TEXTE:
++++++++

Elle nous a confié avoir mis beaucoup de temps et effectué plusieurs recherches
pour trouver le bon matériau.
Son choix s'est arrêté sur des panneaux de bois composite en lattes étroites
posées à la verticale qui rappellent les planches de cèdre utilisées à l'origine
de la maison.
Écoutez
À l'arrière, une nouvelle terrasse avec pergola intégrée a été construite. La brique d'origine a été conservée là aussi . Le grand mur donnant sur la terrasse est paré de planches verticales noires.
faire des choix
Nous avons demandé à Émilie si elle était satisfaite des transformations.
«ma maison, je l'aime»
Écoutez
Par ailleurs, elle nous a mentionné qu'en rétrospective, elle aurait aimé
bénéficier d'un certain accompagnement. Selon ce qu'elle nous a dit, son
architecte n'a pas vraiment participé à la conception. Son rôle s'est résumé à
produire les plans à partir des idées qu'elle lui soumettait et s'assurer que le
projet respectait les normes et règlements.

++++++++

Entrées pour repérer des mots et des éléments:
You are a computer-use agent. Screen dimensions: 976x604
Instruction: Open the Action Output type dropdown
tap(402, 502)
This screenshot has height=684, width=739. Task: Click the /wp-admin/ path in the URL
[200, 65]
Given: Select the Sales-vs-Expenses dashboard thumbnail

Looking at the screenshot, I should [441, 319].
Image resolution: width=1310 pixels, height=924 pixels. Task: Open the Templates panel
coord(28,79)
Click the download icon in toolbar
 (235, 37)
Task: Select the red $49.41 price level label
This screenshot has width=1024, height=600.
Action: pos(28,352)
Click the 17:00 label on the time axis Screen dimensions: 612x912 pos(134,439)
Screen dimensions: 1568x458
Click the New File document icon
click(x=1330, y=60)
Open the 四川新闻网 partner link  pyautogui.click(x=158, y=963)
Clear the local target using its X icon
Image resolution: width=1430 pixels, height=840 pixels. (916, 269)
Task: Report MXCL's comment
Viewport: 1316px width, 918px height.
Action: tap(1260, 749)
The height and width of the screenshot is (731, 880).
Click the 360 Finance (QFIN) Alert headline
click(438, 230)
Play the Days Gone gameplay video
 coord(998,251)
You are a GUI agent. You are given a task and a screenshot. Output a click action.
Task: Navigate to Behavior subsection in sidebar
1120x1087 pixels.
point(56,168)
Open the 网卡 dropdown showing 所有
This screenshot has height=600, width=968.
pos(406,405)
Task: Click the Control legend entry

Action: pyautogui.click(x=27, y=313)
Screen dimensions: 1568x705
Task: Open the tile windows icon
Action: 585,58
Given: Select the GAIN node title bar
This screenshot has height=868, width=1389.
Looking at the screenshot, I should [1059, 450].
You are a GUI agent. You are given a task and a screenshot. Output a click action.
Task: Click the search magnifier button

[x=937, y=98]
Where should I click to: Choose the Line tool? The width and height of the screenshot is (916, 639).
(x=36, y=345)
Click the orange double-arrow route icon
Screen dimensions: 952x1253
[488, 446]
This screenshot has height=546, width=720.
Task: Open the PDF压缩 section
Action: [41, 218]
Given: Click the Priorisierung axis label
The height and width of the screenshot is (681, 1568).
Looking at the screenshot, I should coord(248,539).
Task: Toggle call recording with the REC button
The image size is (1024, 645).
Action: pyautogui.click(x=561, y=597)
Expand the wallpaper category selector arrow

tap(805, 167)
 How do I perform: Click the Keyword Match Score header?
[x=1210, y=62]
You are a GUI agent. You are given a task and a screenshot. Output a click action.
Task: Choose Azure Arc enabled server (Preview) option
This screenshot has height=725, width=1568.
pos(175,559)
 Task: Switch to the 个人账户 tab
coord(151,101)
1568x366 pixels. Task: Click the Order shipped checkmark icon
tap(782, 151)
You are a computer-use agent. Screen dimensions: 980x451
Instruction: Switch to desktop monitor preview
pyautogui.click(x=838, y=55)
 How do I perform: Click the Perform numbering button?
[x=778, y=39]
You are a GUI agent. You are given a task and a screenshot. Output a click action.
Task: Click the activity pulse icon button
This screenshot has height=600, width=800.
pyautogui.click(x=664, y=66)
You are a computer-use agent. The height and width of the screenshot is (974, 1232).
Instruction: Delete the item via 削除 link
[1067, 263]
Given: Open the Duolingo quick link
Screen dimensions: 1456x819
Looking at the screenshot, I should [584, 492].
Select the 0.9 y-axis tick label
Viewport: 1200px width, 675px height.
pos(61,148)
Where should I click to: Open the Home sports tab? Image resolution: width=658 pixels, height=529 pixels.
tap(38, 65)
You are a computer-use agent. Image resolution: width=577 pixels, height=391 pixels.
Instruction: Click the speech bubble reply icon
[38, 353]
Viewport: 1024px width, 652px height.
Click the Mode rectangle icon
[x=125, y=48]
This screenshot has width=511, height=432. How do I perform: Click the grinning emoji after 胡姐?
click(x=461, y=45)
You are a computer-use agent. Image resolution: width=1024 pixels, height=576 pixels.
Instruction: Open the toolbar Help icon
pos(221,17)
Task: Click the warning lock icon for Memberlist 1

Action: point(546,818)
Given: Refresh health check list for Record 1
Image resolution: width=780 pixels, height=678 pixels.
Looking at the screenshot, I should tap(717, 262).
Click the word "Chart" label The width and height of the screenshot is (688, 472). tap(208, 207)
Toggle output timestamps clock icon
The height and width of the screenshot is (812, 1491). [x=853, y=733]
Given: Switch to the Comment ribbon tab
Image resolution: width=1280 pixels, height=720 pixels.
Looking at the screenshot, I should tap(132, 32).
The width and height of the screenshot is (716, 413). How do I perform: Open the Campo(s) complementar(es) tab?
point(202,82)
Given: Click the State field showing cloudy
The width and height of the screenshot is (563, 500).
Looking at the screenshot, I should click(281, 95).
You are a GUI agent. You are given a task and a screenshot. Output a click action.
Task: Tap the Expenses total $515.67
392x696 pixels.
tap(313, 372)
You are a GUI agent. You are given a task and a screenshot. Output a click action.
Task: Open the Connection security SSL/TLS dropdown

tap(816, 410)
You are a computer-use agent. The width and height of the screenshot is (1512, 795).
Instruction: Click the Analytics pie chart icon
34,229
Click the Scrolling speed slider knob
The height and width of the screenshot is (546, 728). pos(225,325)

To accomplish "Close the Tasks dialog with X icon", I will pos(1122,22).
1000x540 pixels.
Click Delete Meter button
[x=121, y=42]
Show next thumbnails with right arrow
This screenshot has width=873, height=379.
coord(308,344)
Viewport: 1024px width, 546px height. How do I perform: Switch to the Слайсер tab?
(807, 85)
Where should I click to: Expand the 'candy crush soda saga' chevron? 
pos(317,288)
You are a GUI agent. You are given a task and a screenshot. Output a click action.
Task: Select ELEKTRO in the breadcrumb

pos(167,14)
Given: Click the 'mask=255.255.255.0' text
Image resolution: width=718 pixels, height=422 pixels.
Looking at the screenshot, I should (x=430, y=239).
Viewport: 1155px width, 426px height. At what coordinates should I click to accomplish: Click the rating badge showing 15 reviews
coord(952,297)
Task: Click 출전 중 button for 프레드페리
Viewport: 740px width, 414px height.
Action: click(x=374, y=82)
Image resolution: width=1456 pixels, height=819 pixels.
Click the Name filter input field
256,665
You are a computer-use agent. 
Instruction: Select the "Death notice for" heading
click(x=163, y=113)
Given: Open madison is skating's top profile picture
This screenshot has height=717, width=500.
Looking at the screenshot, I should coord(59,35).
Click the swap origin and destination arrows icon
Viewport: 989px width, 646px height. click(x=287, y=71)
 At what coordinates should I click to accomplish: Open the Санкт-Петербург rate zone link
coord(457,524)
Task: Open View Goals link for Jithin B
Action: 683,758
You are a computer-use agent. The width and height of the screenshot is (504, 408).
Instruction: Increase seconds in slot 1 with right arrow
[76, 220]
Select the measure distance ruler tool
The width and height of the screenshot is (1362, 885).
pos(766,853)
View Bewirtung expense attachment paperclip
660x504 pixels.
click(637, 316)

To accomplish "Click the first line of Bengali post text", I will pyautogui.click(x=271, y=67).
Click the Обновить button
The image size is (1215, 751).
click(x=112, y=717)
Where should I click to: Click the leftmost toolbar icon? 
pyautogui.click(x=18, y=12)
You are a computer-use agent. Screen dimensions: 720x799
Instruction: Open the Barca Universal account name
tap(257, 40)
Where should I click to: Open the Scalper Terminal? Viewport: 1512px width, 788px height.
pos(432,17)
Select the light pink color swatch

++++++++

CONSIGNES:
A. Pouvez-vous recopier mot pour mot le passage du texte sur la rénovation de la maison qui commence par « Elle nous a confié » et se poursuit jusqu'à « de la maison. » ?
B. Quelles lignes des entrées contiennent la chaîne « link » ? Rassemblez-les toutes, en tenant compte de la casse.
Ces entrées n'ont aucun rapport avec le texte.

RÉPONSES PAR TÂCHE:
A.
Elle nous a confié avoir mis beaucoup de temps et effectué plusieurs recherches
pour trouver le bon matériau.
Son choix s'est arrêté sur des panneaux de bois composite en lattes étroites
posées à la verticale qui rappellent les planches de cèdre utilisées à l'origine
de la maison.

B.
Open the 四川新闻网 partner link  pyautogui.click(x=158, y=963)
Instruction: Delete the item via 削除 link
Given: Open the Duolingo quick link
 At what coordinates should I click to accomplish: Open the Санкт-Петербург rate zone link
Task: Open View Goals link for Jithin B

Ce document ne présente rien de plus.